Contributi per le associazioni di Sona, la burocrazia potrebbe essere un problema

L’attività del Forum delle associazioni del Comune di Sona quest’anno è stata inevitabilmente ridotta a causa dell’emergenza da Covid-19. L’ultimo incontro si era infatti svolto l’11 maggio e ne avevamo parlato vista la particolare modalità di svolgimento online.

Dopo quattro mesi, giovedì 24 settembre però è tornato a riunire le associazioni in assemblea per parlare del prossimo bando comunale per la richiesta di contributi a sostegno dei loro progetti.

La sede dell’assemblea era inizialmente prevista presso il parco Conti di Lugagnano ma le condizioni meteorologiche hanno fatto ricollocare l’incontro in sala consiliare a Sona.

Il tema del bando introdotto dal Presidente Bruno Stevanoni è stato dettagliato dalla responsabile comunale Raffaella Tessaro e dall’Assessore Monia Cimichella.

Gli ambiti progettuali che il bando intende sostenere sono progetti per assistenza nel periodo Covid-19, progetti di promozione della cittadinanza attiva e progetti finalizzati a temi ambientali.

Ogni associazione potrà presentare un proprio progetto che verrà valutato e valorizzato con un contributo calcolato in percentuale sulla spesa sostenuta.
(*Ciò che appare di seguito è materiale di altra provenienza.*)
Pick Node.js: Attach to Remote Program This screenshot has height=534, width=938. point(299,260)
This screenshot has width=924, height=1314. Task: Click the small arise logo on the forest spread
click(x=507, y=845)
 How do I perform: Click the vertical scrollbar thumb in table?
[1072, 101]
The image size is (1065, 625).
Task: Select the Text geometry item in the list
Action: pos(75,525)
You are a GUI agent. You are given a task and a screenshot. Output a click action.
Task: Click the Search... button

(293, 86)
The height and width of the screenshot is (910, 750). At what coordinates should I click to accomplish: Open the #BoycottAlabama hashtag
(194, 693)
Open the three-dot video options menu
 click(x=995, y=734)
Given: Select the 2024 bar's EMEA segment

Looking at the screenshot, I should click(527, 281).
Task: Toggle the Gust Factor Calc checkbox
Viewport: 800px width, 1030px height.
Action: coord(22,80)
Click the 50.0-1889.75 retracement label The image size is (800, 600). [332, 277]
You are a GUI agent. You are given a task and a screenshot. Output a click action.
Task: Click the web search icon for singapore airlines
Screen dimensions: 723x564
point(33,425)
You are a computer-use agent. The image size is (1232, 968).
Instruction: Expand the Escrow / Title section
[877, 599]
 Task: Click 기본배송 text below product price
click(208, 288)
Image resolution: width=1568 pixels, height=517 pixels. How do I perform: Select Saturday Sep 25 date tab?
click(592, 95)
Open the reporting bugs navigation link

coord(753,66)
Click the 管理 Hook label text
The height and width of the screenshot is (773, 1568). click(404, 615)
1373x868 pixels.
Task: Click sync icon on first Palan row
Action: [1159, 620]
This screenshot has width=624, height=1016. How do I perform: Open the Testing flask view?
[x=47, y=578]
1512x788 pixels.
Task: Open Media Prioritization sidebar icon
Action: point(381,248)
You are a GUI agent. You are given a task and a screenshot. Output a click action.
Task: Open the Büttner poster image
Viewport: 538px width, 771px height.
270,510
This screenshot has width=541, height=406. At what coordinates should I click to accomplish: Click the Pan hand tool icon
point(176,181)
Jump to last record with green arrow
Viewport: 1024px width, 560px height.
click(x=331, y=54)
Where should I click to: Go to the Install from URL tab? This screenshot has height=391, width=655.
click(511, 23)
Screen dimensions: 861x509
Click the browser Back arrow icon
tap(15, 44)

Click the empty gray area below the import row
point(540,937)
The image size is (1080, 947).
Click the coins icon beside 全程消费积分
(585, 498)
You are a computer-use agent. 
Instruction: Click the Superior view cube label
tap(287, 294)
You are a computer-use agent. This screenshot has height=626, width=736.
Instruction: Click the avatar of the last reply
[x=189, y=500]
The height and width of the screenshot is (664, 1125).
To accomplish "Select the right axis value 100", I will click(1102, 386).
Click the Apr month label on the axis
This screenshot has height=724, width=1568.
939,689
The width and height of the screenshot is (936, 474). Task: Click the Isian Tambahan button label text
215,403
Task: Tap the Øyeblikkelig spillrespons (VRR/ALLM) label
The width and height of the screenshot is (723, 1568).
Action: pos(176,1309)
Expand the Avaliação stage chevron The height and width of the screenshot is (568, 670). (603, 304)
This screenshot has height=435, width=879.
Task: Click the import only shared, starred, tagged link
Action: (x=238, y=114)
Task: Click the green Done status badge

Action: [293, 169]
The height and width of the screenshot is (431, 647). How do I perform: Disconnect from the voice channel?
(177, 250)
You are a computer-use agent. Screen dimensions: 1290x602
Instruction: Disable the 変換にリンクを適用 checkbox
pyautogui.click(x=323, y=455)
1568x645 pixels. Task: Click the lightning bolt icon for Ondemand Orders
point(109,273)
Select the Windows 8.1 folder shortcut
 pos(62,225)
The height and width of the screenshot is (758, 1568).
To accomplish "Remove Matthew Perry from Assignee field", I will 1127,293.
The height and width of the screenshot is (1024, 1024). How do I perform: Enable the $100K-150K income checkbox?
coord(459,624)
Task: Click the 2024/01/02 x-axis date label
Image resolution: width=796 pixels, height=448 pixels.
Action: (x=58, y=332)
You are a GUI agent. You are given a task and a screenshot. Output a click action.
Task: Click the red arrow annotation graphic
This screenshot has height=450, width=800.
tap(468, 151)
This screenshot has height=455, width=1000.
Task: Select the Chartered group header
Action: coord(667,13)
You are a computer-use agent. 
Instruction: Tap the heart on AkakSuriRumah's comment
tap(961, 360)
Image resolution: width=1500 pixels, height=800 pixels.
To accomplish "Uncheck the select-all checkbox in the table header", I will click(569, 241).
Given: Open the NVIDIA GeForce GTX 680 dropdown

Il contributo potrà essere rimodulato come valore nel caso la spesa sostenuta risultasse inferiore a quella prevista.

Riguardo le spese è necessario certificarle mediante fattura intestato all’associazione o documento fiscale opportunamente giustificato.

Il bando verrà pubblicato a breve sull’Albo pretorio e sul sito del Comune di Sona non appena l’iter sarà deliberato dalla Giunta comunale.

Dei fondi complessivi dedicati alle associazioni il 70% sarà dedicato a progetti, mentre il 30% sarà a sostegno dell’attività associativa generale svolta sul territorio.

In assemblea si è quindi discusso del tema dei giustificativi fiscali che non è di poco conto per buona parte delle associazioni. Queste sono spesso costrette a svolgere attività in economia al fine di minimizzare i costi e non avere impegni amministrativi troppo onerosi.

Il tema fiscale è però sempre più una necessità da riscontrare nell’erogazione di contributi da parte dell’Amministrazione comunale, e quindi l’onere di una gestione amministrativa più strutturata da parte di ogni associazione deve essere garantito, anche nell’ottica della progressiva applicazione della Riforma del terzo settore.

L’Assessore è però intervenuta precisando che non intende lasciare sole le associazioni in questo aumento di responsabilità e di costi di gestione e per questo ha anticipato l’ipotesi in valutazione di attivare un servizio di supporto amministrativo che potrebbe essere preso in carico da Pro Loco Sona che già sta curando la segreteria del Forum.

Quindi, se da un lato fare vita attiva associativa richiederà sempre più un impegno gestionale ed amministrativo, dall’altro si stanno ricercando le condizioni per fare in modo che le associazioni non siano lasciate sole.

Un passaggio interessante questo nell’ottica di valorizzare sempre più l’ideazione di un Forum delle associazioni dove condividere e trovare soluzioni alle problematiche ed anche alle opportunità che la vita associativa porta con sé.

Di certo l’azione delle nostre associazioni è ben radicata e non si fermerà di fronte all’aumento di responsabilità gestionali, ma l’attivazione di un’azione comune permetterà loro di alleggerirne il peso a beneficio di tutti e quindi della comunità.